--- Start of EXTRACTED MATERIAL ---

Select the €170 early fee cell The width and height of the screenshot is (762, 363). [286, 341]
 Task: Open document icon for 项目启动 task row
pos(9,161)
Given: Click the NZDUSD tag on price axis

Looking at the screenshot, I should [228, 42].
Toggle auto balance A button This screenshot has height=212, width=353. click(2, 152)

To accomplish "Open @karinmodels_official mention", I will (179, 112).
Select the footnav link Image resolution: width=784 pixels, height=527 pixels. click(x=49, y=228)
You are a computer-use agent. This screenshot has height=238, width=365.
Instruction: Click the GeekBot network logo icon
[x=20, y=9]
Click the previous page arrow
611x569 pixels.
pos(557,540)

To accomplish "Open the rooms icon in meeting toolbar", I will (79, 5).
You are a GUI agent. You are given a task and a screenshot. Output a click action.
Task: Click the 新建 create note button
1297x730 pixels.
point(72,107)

--- End of EXTRACTED MATERIAL ---
--- Start of EXTRACTED MATERIAL ---

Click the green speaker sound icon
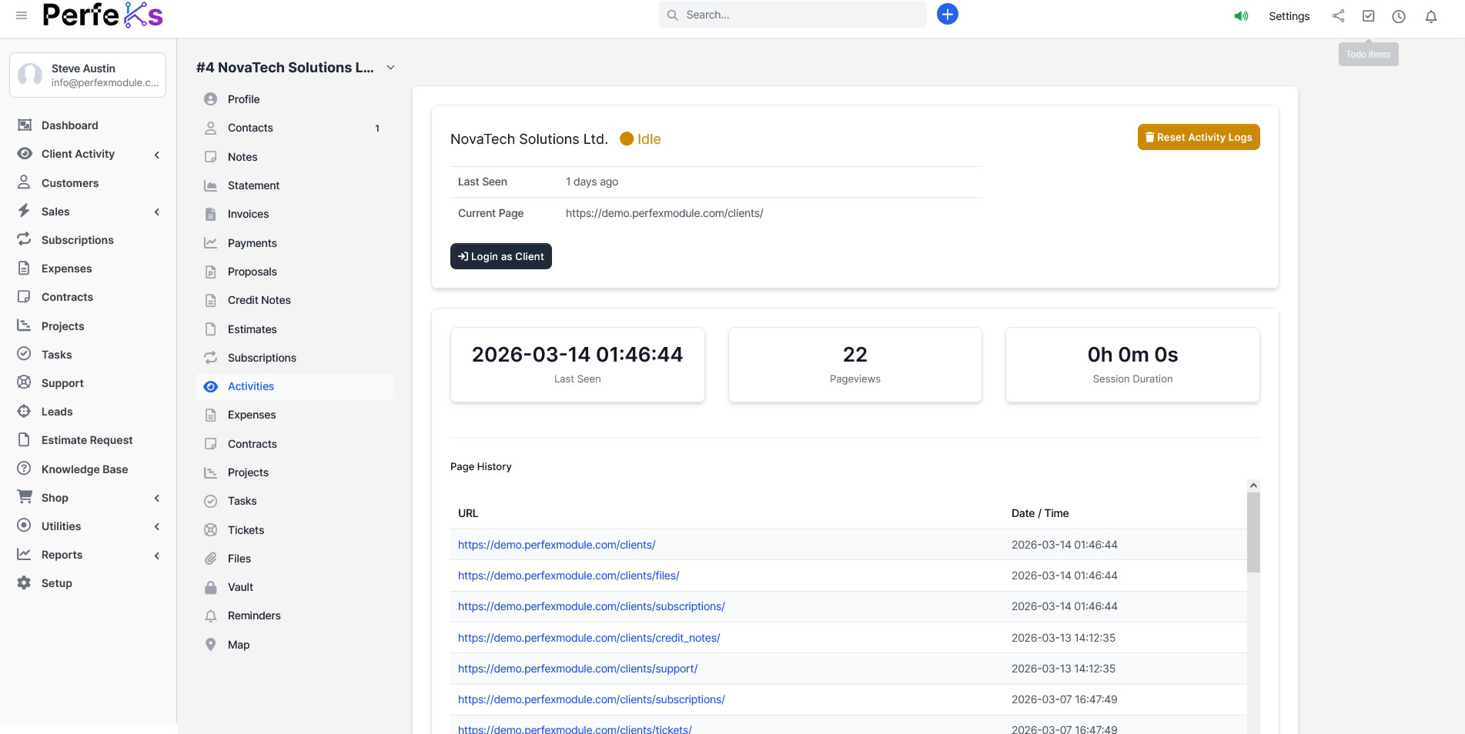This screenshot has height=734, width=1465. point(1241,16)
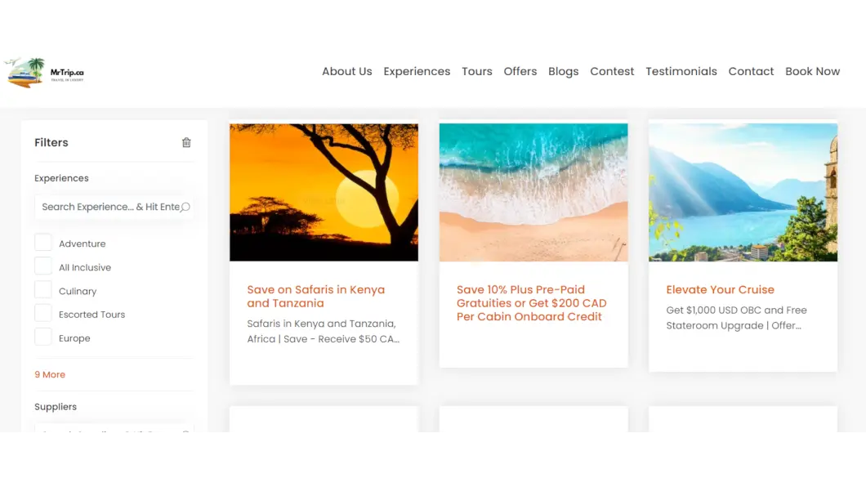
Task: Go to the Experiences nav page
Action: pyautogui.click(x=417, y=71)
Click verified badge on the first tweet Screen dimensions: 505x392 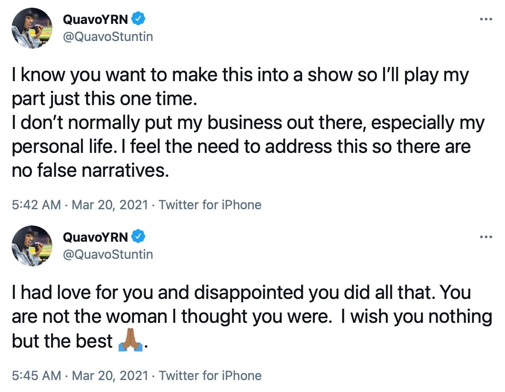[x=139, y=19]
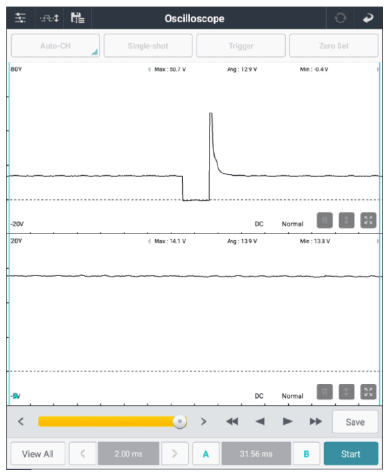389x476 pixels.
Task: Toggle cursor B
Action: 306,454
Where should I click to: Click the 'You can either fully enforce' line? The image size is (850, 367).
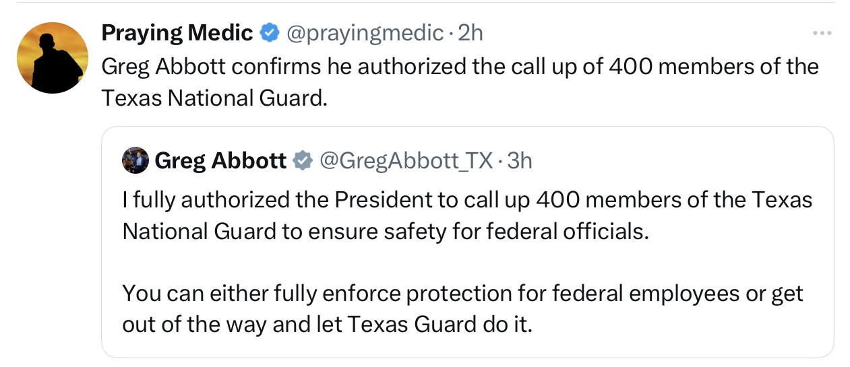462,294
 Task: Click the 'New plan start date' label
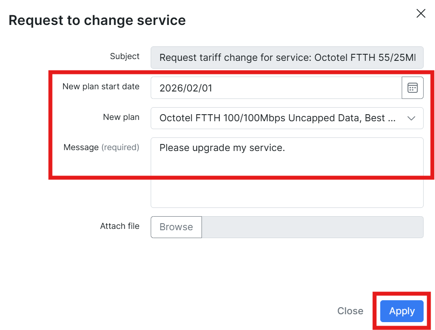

--- End of EXTRACTED MATERIAL ---
--- Start of EXTRACTED MATERIAL ---

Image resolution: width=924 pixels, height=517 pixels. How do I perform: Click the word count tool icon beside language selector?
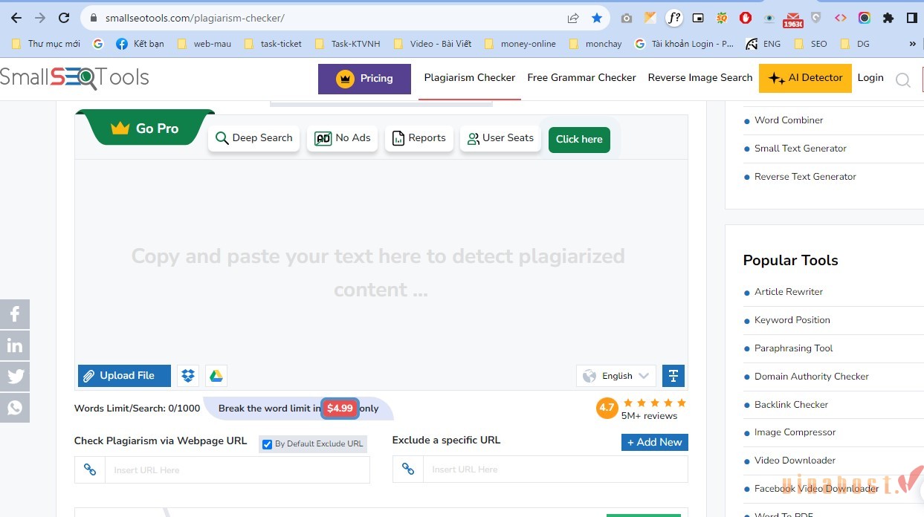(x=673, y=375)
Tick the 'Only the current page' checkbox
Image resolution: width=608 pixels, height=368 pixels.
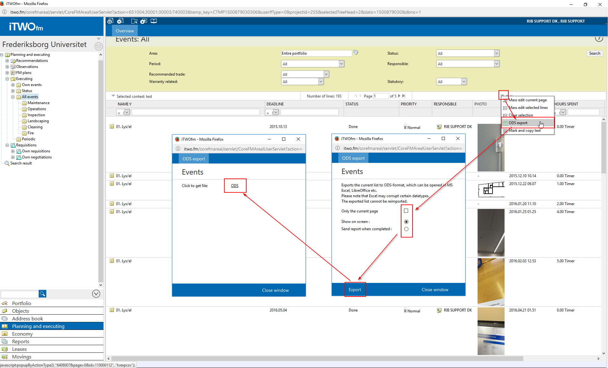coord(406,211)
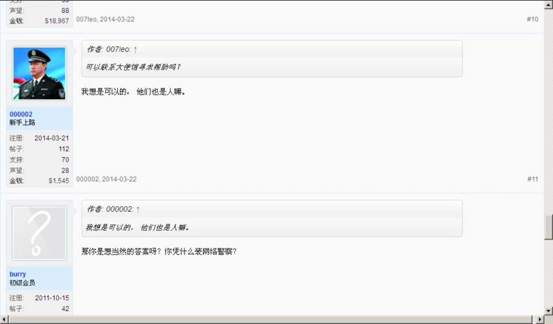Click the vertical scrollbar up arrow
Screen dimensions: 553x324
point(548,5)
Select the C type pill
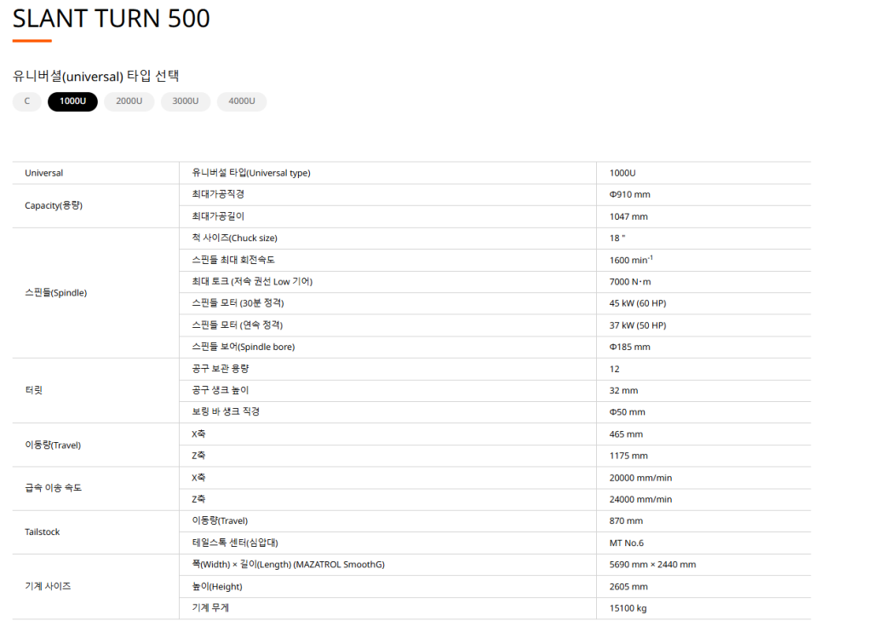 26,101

--- End of EXTRACTED MATERIAL ---

Please rewrite the records in the stretch from "You are a computer-use" through "point(72,107)", replacing "logo" with "emblem" and leaving everything else unchanged.

EXPECTED ANSWER
You are a computer-use agent. This screenshot has height=238, width=365.
Instruction: Click the GeekBot network emblem icon
[x=20, y=9]
Click the previous page arrow
611x569 pixels.
pos(557,540)

To accomplish "Open the rooms icon in meeting toolbar", I will (79, 5).
You are a GUI agent. You are given a task and a screenshot. Output a click action.
Task: Click the 新建 create note button
1297x730 pixels.
point(72,107)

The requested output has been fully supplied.